Eran Neuman (ערן נוימן; born 1968 in Petah Tikva) is an Israeli architect and architectural historian. Currently, he is the dean of the Yolanda and David Katz Faculty of the Arts, Tel Aviv University. Between 2010 and 2018, Neuman headed the Azrieli School of Architecture at TAU. He is the founder of the Azrieli Architectural Archive at the Tel Aviv Museum of Art and was a co-founder of the international research collaborative Open Source Architecture.

== Biography ==
Neuman holds degrees in architecture from the Bezalel Academy of Art and Design in Jerusalem and an M.A. and Ph.D. from the University of California in Los Angeles. He is recognized for his scholarship in postwar architecture, in particular the exploration of the impact of new technologies on architectural design, practice, and the experience of the built environment, and also on architecture that commemorates the Holocaust. His has contributed in the expansion of topics such as performativity of architecture as well as the relevance of functionalism.

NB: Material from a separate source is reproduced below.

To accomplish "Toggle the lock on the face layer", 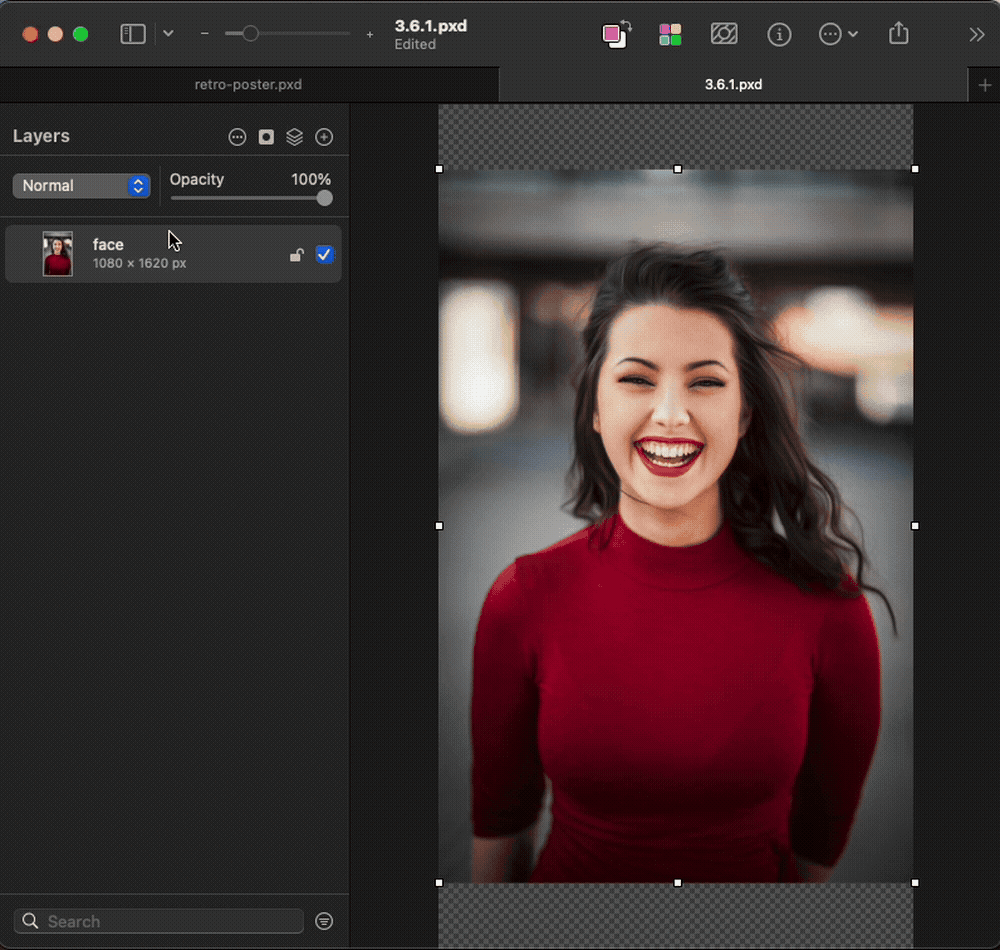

Together with Yasha Grobman, he maintained that the "logic of form as an outcome of function was mechanistic" and that reliance in the utility of form will not necessarily address the complexity of form "as a cultural, social, and political product". It was Neuman who introduced the notion of the performative architecture, one positioned in contrast to New Modernism.

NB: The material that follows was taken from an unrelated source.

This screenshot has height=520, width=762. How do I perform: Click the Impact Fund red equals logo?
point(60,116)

Neuman has organized and participated in numerous conferences and seminars at academic institutions internationally, including at Princeton University; Harvard University; University of Toronto; Tongji University, Shanghai; and Monash University, Melbourne; among others.

Under Neuman’s directorship, the Azrieli School of Architecture emerged as one of Israel’s leading architectural schools. At the school, Neuman created programs to foster professional training and scholarship, developed new academic centers and resources, and spearheaded fundraising initiatives. Neuman is also the founder of the Azrieli Architectural Archive at the Tel Aviv Museum of Art. His research initiatives focused on architectural culture in the 20th century.

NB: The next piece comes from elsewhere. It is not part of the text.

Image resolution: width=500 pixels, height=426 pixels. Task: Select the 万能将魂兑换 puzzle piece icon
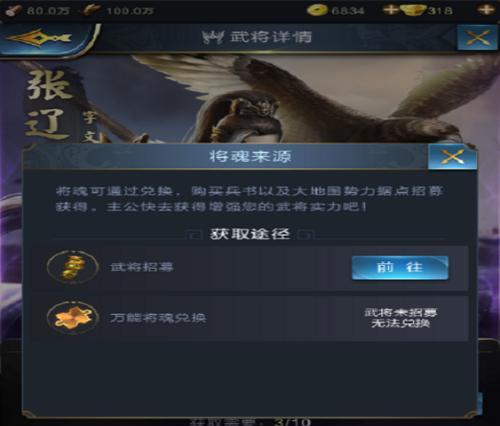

In 2002, Neuman co-founded the international research collaborative Open Source Architecture (OSA) with Aaron Sprecher and Chandler Ahrens. This international laboratory, which maintains offices in Montreal, Los Angeles, and Tel Aviv, develops a methodology that combines theoretical research with architectural design. The project is based on a collaborative approach and exchange of information across its network similar to a system in software development called "open source".

In 2017, Neuman was appointed director of the Israel Museum.

== Personal life ==
Neumann is openly gay and has been the partner of screenwriter Avner Bernheimer since 1989. They have two sons, and live in Tel Aviv.

== Publications ==

- Neuman, Eran and Grobman, Yasha. Performalism: Form and Performance in Digital Architecture. London: Routledge, 2012.
- Neuman, Eran. The Labyrinth: Ram Karmi and the Extension of Tel Aviv Central Station. Tel Aviv: Tel Aviv University Press, 2013.
- Neuman, Eran. Shoah Presence: Architectural Representations of the Holocaust. London: Routledge, 2014.
- Neuman, Eran. David Yannay: Architecture and Genetics. Tel Aviv Museum of Art press, 2014.
- Neuman, Eran. Arieh Sharon: the Nation's Architect. Tel Aviv Museum of Art press, 2018.

==Curation ==
- In 2018, Neuman curated "Arieh Sharon: the Nation's Architect"
- In 2014, Neuman curated "David Yannay: Architecture and Genetics"
- In 2008, he co-curated "Performalism: Form and Performance in Digital Architecture," both presented at the Tel Aviv Museum
- In 2006, he co-curated “The Gen[H]ome Project,” presented at the MAK Center in Los Angeles

==Honors and awards==
Neuman has received numerous honors and fellowships including:
- Israel Science Foundation
- The Getty Research Institute, Santa Monica
- Stiftung Zukunft, Berlin
- The Technion, Haifa
- Monash University, Melbourne, Australia
- Tel Aviv University
- University of California, Los Angeles
- Bezalel Academy of Art and Design
- The Keren Sharet America-Israel Culture Foundation; the German-Israel Foundation Fellowship
- The Zuk Fellowship of the American Society of Architectural Historians
- The Center for Advanced Holocaust Studies, Washington, D.C.